EXERCISE: Report the lines of the data below that contain the string "bottom".

Data items:
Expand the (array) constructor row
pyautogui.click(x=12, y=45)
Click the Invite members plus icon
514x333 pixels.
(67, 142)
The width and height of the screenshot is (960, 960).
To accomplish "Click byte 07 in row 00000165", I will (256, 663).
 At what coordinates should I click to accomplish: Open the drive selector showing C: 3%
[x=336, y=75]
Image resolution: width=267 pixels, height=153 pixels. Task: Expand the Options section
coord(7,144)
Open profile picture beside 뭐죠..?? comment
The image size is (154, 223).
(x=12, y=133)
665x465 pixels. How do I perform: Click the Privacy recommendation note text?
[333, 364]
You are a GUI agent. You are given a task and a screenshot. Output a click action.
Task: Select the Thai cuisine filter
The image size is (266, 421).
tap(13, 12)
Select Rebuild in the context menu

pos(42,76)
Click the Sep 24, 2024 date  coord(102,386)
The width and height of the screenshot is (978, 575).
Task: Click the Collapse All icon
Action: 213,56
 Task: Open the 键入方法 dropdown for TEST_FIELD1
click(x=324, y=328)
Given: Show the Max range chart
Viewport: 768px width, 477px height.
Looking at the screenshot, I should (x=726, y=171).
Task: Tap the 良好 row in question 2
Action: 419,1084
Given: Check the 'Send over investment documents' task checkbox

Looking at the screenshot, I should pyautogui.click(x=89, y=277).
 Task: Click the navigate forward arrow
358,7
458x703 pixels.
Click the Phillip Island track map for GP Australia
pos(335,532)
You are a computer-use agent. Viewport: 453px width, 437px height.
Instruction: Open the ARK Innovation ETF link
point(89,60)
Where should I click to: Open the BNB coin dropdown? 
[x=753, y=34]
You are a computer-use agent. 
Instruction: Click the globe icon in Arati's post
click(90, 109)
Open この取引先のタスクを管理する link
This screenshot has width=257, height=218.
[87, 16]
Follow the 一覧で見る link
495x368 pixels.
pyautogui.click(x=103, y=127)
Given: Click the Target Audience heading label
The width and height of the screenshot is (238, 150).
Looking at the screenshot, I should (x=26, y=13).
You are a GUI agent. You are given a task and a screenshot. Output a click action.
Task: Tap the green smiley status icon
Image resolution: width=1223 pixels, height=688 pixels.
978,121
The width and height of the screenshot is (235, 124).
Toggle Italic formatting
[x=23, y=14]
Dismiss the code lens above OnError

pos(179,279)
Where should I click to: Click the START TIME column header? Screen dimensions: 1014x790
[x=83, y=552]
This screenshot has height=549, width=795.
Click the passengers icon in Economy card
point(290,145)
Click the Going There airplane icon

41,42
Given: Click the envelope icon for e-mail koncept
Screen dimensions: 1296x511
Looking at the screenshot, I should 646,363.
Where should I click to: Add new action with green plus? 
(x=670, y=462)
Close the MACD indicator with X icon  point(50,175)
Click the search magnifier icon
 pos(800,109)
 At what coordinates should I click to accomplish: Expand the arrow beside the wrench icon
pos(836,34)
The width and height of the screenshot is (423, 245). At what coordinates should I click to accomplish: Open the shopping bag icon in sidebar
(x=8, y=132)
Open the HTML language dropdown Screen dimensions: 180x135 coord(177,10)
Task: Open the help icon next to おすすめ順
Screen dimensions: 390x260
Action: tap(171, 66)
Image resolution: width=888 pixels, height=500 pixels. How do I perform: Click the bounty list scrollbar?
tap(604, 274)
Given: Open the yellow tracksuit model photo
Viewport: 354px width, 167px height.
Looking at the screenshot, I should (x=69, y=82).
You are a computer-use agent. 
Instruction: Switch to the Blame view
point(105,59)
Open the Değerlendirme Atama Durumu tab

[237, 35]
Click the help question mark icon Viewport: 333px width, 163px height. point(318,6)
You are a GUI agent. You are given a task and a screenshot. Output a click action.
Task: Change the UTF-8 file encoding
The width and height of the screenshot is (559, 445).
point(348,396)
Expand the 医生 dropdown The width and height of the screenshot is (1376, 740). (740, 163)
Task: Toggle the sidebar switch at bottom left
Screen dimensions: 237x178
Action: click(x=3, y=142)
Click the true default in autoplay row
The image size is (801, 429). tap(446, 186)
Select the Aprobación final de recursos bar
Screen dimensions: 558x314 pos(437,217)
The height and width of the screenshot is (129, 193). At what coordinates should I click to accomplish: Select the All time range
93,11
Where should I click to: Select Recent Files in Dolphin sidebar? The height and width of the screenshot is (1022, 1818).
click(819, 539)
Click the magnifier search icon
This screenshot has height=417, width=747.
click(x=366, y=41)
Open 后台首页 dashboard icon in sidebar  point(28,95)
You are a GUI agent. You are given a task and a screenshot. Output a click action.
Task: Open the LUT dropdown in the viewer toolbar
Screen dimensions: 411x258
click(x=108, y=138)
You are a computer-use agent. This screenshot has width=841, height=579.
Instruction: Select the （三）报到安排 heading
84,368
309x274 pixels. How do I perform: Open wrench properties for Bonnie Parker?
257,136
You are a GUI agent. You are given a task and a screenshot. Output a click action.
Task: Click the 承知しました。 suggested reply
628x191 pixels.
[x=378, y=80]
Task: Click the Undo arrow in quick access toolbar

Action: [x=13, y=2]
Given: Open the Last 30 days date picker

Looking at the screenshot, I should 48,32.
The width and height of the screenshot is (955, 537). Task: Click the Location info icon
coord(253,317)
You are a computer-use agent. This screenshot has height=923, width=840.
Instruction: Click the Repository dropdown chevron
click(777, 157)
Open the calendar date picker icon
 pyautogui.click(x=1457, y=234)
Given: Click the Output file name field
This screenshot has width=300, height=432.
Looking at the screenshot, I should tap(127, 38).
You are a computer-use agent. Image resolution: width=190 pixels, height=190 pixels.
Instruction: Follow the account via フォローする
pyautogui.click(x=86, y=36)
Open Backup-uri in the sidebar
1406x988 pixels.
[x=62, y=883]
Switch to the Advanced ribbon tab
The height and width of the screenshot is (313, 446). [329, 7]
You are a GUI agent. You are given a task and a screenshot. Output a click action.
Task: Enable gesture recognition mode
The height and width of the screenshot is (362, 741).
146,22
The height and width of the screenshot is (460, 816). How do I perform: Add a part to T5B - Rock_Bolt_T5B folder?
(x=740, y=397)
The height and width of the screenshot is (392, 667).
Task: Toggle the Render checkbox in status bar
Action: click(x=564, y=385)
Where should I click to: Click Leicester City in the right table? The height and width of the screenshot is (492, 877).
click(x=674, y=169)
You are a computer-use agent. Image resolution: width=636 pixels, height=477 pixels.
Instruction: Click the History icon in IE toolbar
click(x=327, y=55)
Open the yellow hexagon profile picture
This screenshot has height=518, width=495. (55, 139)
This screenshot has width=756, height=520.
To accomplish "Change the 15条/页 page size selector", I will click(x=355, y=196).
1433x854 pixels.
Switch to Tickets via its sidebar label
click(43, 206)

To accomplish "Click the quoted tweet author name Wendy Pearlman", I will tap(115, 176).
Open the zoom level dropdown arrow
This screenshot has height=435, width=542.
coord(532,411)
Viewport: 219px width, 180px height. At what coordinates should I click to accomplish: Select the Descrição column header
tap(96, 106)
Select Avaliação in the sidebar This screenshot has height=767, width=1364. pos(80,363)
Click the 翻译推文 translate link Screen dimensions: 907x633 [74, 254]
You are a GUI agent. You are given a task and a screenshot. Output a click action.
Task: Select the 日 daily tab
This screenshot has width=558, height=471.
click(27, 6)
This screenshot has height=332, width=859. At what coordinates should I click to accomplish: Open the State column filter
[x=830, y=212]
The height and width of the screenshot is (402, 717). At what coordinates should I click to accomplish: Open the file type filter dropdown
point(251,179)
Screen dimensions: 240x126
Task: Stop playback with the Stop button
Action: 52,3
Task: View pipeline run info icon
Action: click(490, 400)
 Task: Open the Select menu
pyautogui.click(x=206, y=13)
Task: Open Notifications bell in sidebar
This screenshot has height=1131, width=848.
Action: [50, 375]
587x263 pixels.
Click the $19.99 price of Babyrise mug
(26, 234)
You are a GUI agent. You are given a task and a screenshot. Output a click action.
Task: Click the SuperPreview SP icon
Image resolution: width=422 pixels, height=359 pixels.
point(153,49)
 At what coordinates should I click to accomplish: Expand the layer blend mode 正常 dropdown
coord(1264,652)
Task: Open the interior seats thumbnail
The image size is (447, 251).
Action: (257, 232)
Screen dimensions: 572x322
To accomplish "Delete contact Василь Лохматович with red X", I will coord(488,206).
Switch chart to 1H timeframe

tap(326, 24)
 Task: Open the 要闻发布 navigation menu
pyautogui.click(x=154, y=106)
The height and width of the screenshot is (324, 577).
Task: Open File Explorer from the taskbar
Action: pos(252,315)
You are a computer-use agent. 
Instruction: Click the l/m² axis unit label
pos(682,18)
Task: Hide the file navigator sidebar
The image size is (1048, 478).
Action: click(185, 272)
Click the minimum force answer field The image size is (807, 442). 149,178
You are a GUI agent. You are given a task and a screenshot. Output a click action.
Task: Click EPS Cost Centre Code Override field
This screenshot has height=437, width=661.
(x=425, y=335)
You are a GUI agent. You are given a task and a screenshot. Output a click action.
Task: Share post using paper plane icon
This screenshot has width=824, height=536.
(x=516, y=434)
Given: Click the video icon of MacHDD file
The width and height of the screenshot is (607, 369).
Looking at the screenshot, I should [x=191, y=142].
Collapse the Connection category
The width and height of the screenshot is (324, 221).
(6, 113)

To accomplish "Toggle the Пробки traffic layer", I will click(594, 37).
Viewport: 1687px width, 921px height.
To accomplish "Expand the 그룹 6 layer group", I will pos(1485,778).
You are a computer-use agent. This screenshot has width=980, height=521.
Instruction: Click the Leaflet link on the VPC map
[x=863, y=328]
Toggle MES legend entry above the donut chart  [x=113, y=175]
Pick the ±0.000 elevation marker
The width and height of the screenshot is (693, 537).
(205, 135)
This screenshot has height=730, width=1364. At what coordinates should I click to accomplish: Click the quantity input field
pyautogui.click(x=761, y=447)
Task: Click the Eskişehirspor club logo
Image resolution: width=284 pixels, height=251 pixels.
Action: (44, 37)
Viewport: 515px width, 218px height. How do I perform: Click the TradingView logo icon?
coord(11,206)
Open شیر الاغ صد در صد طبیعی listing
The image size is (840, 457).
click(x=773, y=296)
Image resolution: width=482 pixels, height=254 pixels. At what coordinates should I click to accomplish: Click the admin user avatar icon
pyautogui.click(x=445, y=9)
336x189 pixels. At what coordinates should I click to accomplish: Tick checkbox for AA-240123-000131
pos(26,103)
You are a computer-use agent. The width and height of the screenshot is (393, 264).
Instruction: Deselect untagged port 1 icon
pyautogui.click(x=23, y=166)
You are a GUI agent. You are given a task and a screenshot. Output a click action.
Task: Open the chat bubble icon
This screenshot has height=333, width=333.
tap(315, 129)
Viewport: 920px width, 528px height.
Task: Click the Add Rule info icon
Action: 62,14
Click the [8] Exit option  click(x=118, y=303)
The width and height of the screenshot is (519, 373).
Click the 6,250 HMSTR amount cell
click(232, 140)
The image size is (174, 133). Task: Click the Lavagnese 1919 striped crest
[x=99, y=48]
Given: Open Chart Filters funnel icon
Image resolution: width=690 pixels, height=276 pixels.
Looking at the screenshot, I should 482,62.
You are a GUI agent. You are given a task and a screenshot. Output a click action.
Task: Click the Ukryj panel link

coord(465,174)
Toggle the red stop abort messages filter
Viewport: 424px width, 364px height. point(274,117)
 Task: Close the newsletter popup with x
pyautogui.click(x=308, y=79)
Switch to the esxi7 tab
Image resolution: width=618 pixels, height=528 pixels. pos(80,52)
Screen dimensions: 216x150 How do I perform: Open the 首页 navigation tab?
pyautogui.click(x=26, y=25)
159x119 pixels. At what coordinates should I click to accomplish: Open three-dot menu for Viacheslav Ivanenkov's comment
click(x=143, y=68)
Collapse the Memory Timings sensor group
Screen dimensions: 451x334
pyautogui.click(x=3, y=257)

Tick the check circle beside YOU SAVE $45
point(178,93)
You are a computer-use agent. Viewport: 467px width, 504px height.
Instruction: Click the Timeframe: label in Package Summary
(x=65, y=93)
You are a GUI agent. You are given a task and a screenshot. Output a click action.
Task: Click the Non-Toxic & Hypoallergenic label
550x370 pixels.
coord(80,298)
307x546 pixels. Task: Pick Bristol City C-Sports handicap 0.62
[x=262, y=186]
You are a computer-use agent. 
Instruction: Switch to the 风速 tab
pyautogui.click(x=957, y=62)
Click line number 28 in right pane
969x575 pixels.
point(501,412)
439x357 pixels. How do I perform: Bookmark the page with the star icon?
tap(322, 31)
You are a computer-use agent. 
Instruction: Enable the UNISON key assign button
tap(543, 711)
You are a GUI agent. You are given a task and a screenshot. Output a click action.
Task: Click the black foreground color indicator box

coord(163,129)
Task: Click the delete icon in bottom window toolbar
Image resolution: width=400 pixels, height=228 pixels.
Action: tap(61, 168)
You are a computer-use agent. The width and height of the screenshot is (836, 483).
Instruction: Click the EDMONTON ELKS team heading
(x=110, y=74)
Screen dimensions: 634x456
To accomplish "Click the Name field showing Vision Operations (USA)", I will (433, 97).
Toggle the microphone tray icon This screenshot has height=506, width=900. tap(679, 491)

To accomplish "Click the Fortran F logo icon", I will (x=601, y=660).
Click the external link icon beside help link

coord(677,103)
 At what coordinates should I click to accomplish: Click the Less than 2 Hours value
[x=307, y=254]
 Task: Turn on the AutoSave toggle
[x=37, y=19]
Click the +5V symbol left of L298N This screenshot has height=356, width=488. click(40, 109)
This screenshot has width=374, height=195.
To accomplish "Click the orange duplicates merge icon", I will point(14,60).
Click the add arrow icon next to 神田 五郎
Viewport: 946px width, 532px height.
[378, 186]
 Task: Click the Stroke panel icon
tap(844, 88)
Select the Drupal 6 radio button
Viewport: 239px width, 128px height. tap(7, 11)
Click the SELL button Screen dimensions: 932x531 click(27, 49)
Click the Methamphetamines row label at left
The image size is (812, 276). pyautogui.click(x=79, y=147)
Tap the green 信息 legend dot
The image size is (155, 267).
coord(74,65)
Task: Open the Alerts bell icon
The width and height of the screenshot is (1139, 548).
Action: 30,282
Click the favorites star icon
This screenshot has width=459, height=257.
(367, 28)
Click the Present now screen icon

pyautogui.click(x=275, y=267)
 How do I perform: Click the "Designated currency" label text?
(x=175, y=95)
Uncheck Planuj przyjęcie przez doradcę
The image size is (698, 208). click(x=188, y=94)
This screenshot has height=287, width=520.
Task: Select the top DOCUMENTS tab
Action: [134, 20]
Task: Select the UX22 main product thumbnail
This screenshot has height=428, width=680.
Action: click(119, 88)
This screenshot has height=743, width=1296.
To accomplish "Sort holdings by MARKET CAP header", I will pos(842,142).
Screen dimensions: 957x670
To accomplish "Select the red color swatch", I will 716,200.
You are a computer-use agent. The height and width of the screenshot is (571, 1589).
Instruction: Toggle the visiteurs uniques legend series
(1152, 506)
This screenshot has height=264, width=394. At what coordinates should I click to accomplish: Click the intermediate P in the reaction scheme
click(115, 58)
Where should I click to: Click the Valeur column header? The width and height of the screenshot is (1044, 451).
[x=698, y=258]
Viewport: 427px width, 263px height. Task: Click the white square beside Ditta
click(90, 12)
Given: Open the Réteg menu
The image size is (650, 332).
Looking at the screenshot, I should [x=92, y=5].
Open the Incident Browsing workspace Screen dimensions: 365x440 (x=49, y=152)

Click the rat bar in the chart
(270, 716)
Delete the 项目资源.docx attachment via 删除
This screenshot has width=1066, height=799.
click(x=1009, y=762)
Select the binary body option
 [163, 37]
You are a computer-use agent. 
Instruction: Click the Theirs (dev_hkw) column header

ANSWER FOR THIS EXERCISE:
Task: Toggle the sidebar switch at bottom left
Task: Click the delete icon in bottom window toolbar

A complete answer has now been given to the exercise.